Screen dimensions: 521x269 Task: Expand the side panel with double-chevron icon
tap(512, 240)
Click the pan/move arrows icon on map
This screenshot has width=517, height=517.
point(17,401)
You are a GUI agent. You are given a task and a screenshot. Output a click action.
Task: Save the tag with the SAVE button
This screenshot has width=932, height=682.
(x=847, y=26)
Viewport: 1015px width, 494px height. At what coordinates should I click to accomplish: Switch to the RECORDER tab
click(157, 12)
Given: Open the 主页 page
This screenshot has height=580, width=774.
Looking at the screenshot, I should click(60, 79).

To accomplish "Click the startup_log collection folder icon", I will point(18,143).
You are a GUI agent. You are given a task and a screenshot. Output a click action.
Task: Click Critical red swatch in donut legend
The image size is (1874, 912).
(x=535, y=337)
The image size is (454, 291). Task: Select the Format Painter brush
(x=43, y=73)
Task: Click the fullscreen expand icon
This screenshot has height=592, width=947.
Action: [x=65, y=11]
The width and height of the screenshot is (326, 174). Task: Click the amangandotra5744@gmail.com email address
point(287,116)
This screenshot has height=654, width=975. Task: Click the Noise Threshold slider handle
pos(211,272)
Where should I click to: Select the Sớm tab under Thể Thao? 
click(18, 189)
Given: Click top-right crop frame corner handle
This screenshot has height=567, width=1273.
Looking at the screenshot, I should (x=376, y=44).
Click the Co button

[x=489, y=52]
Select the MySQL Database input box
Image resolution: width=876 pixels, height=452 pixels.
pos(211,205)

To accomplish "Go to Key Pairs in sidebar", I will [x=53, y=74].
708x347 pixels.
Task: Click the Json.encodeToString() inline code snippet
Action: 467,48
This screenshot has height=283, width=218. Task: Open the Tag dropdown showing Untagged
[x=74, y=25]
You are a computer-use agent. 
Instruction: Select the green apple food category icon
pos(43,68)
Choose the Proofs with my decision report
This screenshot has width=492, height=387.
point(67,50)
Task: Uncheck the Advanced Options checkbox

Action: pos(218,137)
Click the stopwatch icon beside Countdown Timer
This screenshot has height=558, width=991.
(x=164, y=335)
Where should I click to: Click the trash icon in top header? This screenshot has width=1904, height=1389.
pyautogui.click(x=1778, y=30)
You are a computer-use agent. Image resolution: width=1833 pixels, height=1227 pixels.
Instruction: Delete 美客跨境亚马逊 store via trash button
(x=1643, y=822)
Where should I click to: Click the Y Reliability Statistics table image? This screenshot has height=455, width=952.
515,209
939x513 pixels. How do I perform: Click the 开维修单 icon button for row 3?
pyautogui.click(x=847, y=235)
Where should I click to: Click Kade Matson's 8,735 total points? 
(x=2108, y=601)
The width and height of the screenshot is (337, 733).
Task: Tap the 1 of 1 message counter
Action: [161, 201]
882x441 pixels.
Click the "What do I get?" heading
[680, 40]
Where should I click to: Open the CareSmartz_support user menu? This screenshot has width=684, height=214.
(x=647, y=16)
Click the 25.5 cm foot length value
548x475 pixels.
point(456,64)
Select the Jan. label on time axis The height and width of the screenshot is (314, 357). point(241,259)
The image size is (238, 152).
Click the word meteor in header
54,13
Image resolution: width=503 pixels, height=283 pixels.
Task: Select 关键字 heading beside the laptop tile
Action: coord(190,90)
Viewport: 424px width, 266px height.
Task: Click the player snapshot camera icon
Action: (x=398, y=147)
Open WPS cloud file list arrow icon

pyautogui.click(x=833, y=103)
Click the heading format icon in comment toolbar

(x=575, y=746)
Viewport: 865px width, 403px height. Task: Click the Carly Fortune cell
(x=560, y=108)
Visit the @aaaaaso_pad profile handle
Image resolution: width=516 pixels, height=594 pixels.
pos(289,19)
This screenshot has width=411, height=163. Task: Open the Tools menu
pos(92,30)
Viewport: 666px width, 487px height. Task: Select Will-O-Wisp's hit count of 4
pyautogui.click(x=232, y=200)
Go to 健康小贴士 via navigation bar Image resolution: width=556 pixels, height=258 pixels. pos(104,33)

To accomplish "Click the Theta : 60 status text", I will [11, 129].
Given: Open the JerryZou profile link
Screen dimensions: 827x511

_ _ _ _

Reproduce all of the material above line for line, with no changes.

Screen dimensions: 521x269 Task: Expand the side panel with double-chevron icon
tap(512, 240)
Click the pan/move arrows icon on map
This screenshot has width=517, height=517.
point(17,401)
You are a GUI agent. You are given a task and a screenshot. Output a click action.
Task: Save the tag with the SAVE button
This screenshot has width=932, height=682.
(x=847, y=26)
Viewport: 1015px width, 494px height. At what coordinates should I click to accomplish: Switch to the RECORDER tab
click(157, 12)
Given: Open the 主页 page
This screenshot has height=580, width=774.
Looking at the screenshot, I should click(60, 79).

To accomplish "Click the startup_log collection folder icon", I will point(18,143).
You are a GUI agent. You are given a task and a screenshot. Output a click action.
Task: Click Critical red swatch in donut legend
The image size is (1874, 912).
(x=535, y=337)
The image size is (454, 291). Task: Select the Format Painter brush
(x=43, y=73)
Task: Click the fullscreen expand icon
This screenshot has height=592, width=947.
Action: [x=65, y=11]
The width and height of the screenshot is (326, 174). Task: Click the amangandotra5744@gmail.com email address
point(287,116)
This screenshot has height=654, width=975. Task: Click the Noise Threshold slider handle
pos(211,272)
Where should I click to: Select the Sớm tab under Thể Thao? 
click(18, 189)
Given: Click top-right crop frame corner handle
This screenshot has height=567, width=1273.
Looking at the screenshot, I should (x=376, y=44).
Click the Co button

[x=489, y=52]
Select the MySQL Database input box
Image resolution: width=876 pixels, height=452 pixels.
pos(211,205)

To accomplish "Go to Key Pairs in sidebar", I will [x=53, y=74].
708x347 pixels.
Task: Click the Json.encodeToString() inline code snippet
Action: 467,48
This screenshot has height=283, width=218. Task: Open the Tag dropdown showing Untagged
[x=74, y=25]
You are a computer-use agent. 
Instruction: Select the green apple food category icon
pos(43,68)
Choose the Proofs with my decision report
This screenshot has width=492, height=387.
point(67,50)
Task: Uncheck the Advanced Options checkbox

Action: pos(218,137)
Click the stopwatch icon beside Countdown Timer
This screenshot has height=558, width=991.
(x=164, y=335)
Where should I click to: Click the trash icon in top header? This screenshot has width=1904, height=1389.
pyautogui.click(x=1778, y=30)
You are a computer-use agent. Image resolution: width=1833 pixels, height=1227 pixels.
Instruction: Delete 美客跨境亚马逊 store via trash button
(x=1643, y=822)
Where should I click to: Click the Y Reliability Statistics table image? This screenshot has height=455, width=952.
515,209
939x513 pixels. How do I perform: Click the 开维修单 icon button for row 3?
pyautogui.click(x=847, y=235)
Where should I click to: Click Kade Matson's 8,735 total points? 
(x=2108, y=601)
The width and height of the screenshot is (337, 733).
Task: Tap the 1 of 1 message counter
Action: [161, 201]
882x441 pixels.
Click the "What do I get?" heading
[680, 40]
Where should I click to: Open the CareSmartz_support user menu? This screenshot has width=684, height=214.
(x=647, y=16)
Click the 25.5 cm foot length value
548x475 pixels.
point(456,64)
Select the Jan. label on time axis The height and width of the screenshot is (314, 357). point(241,259)
The image size is (238, 152).
Click the word meteor in header
54,13
Image resolution: width=503 pixels, height=283 pixels.
Task: Select 关键字 heading beside the laptop tile
Action: coord(190,90)
Viewport: 424px width, 266px height.
Task: Click the player snapshot camera icon
Action: (x=398, y=147)
Open WPS cloud file list arrow icon

pyautogui.click(x=833, y=103)
Click the heading format icon in comment toolbar

(x=575, y=746)
Viewport: 865px width, 403px height. Task: Click the Carly Fortune cell
(x=560, y=108)
Visit the @aaaaaso_pad profile handle
Image resolution: width=516 pixels, height=594 pixels.
pos(289,19)
This screenshot has width=411, height=163. Task: Open the Tools menu
pos(92,30)
Viewport: 666px width, 487px height. Task: Select Will-O-Wisp's hit count of 4
pyautogui.click(x=232, y=200)
Go to 健康小贴士 via navigation bar Image resolution: width=556 pixels, height=258 pixels. pos(104,33)

To accomplish "Click the Theta : 60 status text", I will [11, 129].
Given: Open the JerryZou profile link
Screen dimensions: 827x511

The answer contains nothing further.